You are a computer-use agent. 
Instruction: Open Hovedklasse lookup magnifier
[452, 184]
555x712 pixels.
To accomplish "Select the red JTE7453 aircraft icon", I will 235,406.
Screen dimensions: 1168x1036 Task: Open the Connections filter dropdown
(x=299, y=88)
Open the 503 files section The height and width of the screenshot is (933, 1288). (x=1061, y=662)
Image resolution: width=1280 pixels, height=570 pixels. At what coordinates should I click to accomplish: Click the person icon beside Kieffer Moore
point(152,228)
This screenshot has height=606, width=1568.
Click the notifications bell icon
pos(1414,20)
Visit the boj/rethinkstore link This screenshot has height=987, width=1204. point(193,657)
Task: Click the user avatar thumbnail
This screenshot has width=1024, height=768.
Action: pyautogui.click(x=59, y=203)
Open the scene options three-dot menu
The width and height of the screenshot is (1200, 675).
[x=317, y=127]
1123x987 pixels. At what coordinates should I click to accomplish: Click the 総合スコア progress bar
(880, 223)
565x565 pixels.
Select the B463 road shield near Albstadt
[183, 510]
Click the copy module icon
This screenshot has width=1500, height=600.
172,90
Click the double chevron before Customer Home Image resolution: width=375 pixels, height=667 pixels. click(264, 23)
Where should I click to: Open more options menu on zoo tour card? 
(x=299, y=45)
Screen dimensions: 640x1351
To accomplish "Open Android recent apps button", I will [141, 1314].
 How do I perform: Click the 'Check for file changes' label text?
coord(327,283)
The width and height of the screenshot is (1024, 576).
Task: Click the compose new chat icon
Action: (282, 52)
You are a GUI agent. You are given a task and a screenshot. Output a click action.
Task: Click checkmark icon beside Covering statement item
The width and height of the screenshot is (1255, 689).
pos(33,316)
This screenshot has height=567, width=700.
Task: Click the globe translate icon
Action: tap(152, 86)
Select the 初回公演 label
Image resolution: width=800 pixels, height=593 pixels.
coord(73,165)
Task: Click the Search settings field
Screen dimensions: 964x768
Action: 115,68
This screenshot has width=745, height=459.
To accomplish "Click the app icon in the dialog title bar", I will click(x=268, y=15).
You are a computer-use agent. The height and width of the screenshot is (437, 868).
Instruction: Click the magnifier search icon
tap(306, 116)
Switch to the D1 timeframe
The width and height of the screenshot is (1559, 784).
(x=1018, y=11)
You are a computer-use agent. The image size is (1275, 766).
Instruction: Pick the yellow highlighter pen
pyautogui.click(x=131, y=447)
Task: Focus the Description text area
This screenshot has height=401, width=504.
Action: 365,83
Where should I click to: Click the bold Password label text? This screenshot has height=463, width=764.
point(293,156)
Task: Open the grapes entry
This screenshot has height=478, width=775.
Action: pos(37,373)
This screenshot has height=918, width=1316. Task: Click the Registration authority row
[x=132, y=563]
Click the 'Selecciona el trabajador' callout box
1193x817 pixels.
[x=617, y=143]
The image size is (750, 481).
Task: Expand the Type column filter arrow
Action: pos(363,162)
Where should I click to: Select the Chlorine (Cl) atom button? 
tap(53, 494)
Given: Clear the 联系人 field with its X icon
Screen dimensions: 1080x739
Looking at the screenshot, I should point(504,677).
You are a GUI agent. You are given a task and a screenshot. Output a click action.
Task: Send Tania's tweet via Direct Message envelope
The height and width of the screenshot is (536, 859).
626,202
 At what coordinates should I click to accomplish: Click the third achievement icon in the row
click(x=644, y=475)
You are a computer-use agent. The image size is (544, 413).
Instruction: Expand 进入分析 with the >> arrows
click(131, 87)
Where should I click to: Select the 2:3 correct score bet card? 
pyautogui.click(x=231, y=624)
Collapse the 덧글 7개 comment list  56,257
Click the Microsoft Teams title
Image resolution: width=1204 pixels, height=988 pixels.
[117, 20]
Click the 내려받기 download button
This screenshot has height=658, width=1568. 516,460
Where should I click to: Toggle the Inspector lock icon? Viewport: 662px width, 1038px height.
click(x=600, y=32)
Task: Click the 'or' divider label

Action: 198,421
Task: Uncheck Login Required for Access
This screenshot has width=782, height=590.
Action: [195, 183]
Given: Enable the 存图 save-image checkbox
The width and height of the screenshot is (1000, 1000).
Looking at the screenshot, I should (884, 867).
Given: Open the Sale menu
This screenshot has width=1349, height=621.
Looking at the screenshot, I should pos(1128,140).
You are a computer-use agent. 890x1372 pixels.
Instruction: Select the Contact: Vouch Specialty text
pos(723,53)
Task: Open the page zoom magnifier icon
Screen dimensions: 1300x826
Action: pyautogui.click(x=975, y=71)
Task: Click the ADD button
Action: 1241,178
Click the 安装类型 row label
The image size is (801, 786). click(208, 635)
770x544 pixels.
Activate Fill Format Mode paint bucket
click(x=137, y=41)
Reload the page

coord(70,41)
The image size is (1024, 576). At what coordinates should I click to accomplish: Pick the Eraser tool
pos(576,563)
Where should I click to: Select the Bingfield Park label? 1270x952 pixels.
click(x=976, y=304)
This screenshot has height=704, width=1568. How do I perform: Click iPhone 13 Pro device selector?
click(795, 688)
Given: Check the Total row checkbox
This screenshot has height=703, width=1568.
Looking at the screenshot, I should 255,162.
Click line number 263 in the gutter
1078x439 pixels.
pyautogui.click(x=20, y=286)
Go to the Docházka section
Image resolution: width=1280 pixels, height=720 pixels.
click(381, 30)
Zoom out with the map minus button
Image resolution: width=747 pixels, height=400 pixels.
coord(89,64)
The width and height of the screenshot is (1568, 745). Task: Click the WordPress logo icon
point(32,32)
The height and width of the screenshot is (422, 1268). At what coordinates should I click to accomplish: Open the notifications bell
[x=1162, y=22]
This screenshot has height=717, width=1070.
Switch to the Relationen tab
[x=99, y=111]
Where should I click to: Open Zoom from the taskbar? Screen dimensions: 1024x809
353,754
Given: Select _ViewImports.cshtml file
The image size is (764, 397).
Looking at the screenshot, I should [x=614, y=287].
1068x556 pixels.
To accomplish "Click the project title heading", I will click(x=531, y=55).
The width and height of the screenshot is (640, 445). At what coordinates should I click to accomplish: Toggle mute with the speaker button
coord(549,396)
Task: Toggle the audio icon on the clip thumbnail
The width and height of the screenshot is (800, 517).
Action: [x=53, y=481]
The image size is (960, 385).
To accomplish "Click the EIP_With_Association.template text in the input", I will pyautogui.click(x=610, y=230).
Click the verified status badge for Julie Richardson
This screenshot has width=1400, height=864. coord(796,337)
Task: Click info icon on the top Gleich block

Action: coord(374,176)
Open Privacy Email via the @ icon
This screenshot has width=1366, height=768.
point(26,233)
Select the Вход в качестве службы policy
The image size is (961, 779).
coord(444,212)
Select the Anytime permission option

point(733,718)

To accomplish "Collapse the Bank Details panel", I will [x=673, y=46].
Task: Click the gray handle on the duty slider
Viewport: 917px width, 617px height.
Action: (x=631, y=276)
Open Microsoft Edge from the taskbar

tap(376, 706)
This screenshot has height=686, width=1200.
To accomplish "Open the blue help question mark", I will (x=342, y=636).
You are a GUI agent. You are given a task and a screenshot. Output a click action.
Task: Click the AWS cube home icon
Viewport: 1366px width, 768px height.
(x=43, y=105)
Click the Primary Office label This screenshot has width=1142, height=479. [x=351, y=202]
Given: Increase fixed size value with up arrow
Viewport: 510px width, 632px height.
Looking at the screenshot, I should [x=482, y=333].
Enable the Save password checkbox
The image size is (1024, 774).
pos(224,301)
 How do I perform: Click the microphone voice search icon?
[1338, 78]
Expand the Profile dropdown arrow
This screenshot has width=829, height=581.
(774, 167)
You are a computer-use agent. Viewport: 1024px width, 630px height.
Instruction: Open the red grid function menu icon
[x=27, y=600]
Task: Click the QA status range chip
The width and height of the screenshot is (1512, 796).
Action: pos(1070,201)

**Problem statement:** Look above for the line holding "The image size is (960, 385).", then set down exactly that line and every line after it up to and including the line holding "This screenshot has height=686, width=1200.", with nothing else.

**Solution to the problem:**
The image size is (960, 385).
To accomplish "Click the EIP_With_Association.template text in the input", I will pyautogui.click(x=610, y=230).
Click the verified status badge for Julie Richardson
This screenshot has width=1400, height=864. coord(796,337)
Task: Click info icon on the top Gleich block

Action: coord(374,176)
Open Privacy Email via the @ icon
This screenshot has width=1366, height=768.
point(26,233)
Select the Вход в качестве службы policy
The image size is (961, 779).
coord(444,212)
Select the Anytime permission option

point(733,718)

To accomplish "Collapse the Bank Details panel", I will [x=673, y=46].
Task: Click the gray handle on the duty slider
Viewport: 917px width, 617px height.
Action: (x=631, y=276)
Open Microsoft Edge from the taskbar

tap(376, 706)
This screenshot has height=686, width=1200.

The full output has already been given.